Print the files as they are read. ⟨N⟩

-print-ir

Print the IR. ⟨N⟩

-print-loc

Also print locations. ⟨N⟩

-trace-pos

Trace the program execution. ⟨N⟩

-print-rules

Print the rules after evaluation. ⟨N⟩

Miscellaneous

--install

Install default files OMakefile and OMakeroot of an OMake project into the current directory. This is typically done only once to start an OMake project in the current directory. ⟨N⟩

--install-all

In addition to installing the default files OMakefile and OMakeroot of an OMake project into the current directory install default OMakefiles into each subdirectory of the current directory. cvs(1) rules are used for filtering the subdirectory list. For example, OMakefiles are not copied into directories called CVS, RCCS, etc. ⟨N⟩

--install-force

Normally, OMake will prompt before it overwrites any existing OMakefile. If this option is given, all files are overwritten without prompting; implies --install. ⟨N⟩

--help

Display help message and exit.

--help-all

Display help message for all options and exit.

--help-debug

Display help message just for the debugging-related options and exit.

--server SERVER-NAME

Run as a remote server called SERVER-NAME.

--version

Print the version string and the default library directory then exit.

Exit Status

0

No problems; everything went well.

1

Build failure caused by a program with non-zero exit code.

2

Not a build-related error, for example a syntax error in one of the files that constitute the OMake project.

3

Bogus command-line option.

Environment

OMAKEFLAGS

If defined, OMAKEFLAGS should contain a set of options exactly as they are specified on the command line.

OMAKELIB

If defined, OMAKELIB refers to the installed location of the OMake standard library. This is the directory that contains Pervasives.om etc. On a Unix system, this is often /usr/lib/omake or /usr/local/lib/omake, and on Win32 systems it is often c:\Program Files\OMake\lib.

If not defined, OMake uses the default configured location, which can be inquired with option --version.

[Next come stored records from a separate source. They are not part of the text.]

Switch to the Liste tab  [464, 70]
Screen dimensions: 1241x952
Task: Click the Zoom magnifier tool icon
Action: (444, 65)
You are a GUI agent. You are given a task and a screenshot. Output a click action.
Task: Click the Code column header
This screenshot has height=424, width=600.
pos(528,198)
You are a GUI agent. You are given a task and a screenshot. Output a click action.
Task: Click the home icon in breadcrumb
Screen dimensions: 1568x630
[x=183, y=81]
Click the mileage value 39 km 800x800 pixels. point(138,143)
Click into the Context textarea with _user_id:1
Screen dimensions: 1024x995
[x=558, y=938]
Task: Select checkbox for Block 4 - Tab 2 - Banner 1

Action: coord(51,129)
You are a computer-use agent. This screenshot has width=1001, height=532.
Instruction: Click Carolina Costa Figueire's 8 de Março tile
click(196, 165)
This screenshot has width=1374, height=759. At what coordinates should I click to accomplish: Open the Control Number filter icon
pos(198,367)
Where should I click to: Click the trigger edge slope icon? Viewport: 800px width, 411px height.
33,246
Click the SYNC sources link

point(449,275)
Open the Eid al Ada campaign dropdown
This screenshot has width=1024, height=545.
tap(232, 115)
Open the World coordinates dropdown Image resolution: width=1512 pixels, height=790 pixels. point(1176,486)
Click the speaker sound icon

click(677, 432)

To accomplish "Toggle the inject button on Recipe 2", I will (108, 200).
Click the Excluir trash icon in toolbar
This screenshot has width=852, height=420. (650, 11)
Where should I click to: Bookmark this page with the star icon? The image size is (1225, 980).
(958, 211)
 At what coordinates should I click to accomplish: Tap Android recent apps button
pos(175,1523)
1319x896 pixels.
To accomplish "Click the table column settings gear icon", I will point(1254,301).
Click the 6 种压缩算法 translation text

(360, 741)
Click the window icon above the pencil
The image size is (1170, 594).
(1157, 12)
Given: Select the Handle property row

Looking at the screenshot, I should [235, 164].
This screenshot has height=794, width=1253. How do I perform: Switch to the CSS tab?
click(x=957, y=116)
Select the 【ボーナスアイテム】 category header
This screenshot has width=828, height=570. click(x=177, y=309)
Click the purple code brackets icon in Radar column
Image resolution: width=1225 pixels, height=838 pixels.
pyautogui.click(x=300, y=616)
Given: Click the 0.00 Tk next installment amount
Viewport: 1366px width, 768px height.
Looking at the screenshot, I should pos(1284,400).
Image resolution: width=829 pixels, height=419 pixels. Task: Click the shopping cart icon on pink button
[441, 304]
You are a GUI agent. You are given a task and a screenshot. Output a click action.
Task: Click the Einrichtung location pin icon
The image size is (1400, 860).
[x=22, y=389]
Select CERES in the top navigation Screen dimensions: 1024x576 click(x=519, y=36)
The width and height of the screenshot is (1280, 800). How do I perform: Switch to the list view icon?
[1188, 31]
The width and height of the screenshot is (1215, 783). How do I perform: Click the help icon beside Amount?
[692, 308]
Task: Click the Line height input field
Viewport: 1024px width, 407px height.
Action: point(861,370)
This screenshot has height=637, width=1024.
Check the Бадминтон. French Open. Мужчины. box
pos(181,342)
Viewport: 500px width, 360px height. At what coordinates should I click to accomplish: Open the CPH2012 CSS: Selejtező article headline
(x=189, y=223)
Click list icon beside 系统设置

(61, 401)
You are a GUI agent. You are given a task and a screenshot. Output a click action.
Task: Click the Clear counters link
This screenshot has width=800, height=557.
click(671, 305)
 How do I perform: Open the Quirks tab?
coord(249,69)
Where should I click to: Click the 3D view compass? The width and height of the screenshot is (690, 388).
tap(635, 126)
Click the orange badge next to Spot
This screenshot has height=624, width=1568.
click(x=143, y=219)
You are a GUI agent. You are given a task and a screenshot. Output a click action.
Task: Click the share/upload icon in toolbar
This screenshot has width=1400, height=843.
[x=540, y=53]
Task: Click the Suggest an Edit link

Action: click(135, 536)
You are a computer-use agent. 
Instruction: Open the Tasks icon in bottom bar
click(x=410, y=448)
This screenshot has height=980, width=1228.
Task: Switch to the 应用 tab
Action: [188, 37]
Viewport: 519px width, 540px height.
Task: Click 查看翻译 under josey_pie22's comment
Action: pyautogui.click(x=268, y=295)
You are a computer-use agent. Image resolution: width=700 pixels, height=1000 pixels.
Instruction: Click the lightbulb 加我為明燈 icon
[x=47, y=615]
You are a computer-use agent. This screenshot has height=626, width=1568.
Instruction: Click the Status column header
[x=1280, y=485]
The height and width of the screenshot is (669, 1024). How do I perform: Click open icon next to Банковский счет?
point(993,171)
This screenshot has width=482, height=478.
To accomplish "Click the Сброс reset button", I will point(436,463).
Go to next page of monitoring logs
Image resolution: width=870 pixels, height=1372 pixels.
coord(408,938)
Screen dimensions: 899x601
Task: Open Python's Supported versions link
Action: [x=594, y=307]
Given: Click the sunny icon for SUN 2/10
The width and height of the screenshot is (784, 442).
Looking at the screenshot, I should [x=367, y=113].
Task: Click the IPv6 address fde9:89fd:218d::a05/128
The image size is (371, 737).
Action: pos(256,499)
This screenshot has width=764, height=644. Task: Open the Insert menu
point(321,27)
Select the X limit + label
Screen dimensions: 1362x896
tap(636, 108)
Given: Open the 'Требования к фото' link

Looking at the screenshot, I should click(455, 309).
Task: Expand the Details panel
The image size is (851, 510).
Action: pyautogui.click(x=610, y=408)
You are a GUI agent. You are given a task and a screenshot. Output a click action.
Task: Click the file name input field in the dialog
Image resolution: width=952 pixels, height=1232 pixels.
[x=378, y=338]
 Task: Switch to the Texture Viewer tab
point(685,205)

Normally, this variable should not be set.

Files

OMakeroot

This file is required; it serves to identify the project root, and it contains code that sets up the project.

OMakefile

Any project-specific configuration lives in the OMakefiles.

.om

Conventional filename extension for OMake “library” files.

.omc

For performance OMake compiles all OMake-source files on the fly.  Compiled OMake files receive extension .omc.

Examples

OMake

  • This is an almost minimal OMakeroot file.

    ##  Setup for building a C- or C++-project.
    open build/C
    
    ##  Define according our configuration.
    DefineCommandVars()
    
    ##  Include the OMakefile in this directory.
    .SUBDIRS: .
  • Small OMakefile file to build the famous “Hello, world!” example.

    ##  Define target-source relationship of a C-program.
    CProgram(hello, hello) # we can be extension agnostic
    
    ##  Define the default (and only) target.
    .DEFAULT: hello$(EXE)

Osh

  • Call date(1) with some options via OMake.

    $ omake --shell -c 'date --universal --iso-8601=seconds'
    2021-11-20T14:52:10+00:00
  • Call update(1) via Osh.

    $ osh -c uptime
     15:54:03 up  6:41,  1 user,  load average: 0.02, 0.04, 0.11
  • Interactive use.

    $ osh
    % uname --kernel-release --kernel-version
    5.10.0-9-amd64 #1 SMP Debian 5.10.70-1 (2021-09-30)
    % ^D
    $

See Also

make(1), sh(1).

Referenced By

The man page osh(1) is an alias of omake(1).